▸ Provided passage
-=-=-=-=-
With respect to affiliate purchases, we direct the Staff’s attention to the affirmative disclosure on page 46 of the proxy statement that the affiliate purchases will take place “… in each case at any time prior to the special meeting ….”
With respect to the changes in broker instructions, we have added the language “prior to the special meeting” to the end of the sentence describing the provision of changed broker instructions appearing on page 47 of the proxy statement.
Other
9. | We note your response to comment six from our letter October 10, 2007 that Mr. Kostiner is subject to Platinum’s Code of Ethics pursuant to which employees, officers and directors of Platinum must refrain from engaging in any activity or having a personal interest that presents a “conflict of interest.” Please provide disclosure in your next amendment relating to how the proposed purchases of Platinum common stock by Platinum insiders and/or their affiliates are consistent with and are to be considered in light of the provisions of Platinum’s Code of Ethics you describe. |
Response: The Company’s Code of Ethics covers various aspects of the activities of an employee, officer or director, including conflicts of interest transactions and insider trading.
-=-=-=-=-
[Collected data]
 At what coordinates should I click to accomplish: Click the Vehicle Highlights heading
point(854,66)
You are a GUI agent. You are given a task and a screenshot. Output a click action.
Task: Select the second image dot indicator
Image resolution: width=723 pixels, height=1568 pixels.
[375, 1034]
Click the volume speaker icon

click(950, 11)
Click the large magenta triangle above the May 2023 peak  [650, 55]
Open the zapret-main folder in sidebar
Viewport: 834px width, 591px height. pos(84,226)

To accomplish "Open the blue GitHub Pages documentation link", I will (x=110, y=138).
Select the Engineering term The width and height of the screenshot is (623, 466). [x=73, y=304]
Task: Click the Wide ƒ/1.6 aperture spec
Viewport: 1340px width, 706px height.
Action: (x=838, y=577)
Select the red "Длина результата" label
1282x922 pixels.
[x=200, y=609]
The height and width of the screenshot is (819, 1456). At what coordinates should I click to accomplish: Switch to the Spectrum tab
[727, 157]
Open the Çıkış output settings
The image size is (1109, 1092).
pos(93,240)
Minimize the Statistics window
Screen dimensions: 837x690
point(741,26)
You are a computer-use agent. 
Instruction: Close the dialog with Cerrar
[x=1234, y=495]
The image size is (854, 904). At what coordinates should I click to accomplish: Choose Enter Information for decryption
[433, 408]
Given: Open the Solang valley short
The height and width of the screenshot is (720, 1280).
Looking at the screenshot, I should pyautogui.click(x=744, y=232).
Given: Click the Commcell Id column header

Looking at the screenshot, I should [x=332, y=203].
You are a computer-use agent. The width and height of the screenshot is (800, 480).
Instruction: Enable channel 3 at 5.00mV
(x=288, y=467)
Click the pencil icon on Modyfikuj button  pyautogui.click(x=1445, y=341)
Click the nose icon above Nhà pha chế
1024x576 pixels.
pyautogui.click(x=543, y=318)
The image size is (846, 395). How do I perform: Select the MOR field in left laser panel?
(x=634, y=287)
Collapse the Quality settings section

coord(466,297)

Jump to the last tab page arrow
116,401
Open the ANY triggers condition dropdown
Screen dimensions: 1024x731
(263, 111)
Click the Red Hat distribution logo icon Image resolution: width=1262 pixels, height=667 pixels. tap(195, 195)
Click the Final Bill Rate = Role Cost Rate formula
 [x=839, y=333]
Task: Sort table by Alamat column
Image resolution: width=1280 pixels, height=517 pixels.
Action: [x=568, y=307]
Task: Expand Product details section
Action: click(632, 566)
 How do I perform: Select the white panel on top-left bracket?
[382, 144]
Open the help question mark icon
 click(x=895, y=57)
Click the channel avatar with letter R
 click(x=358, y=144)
-=-=-=-=-
▸ Written instruction
Please continue the comment-response letter about Platinum's proxy statement, starting after its last sentence.

▸ Reply to the task
The conflict of interest provisions of the Company’s Code of Ethics prohibit employees, directors and officers from engaging in activities that present a conflict of interest with the Company. Under the Code, a conflict of interest occurs when a personal interest interferes with the interests of the Company. For example, under the Code, the provision of services for a direct competitor of the Company or holding a financial interest in a direct competitor would constitute conflicts of interest. In Platinum’s case, the interests of its officers and directors, or, in the case of, Mr. Kostiner, Braesridge, in purchasing Platinum shares are aligned with those of the Company. The Company has entered into the acquisition agreement with TEC and seeks to obtain shareholder approval to complete the acquisition. The purchases are intended to support the vote in favor of the acquisition proposal. As such, this activity does not conflict with the interests of the Company. (Of course, we have disclosed elsewhere in the proxy statement the extent to which the interests of management may be different from, or in addition to, those of the other stockholders of the Company.)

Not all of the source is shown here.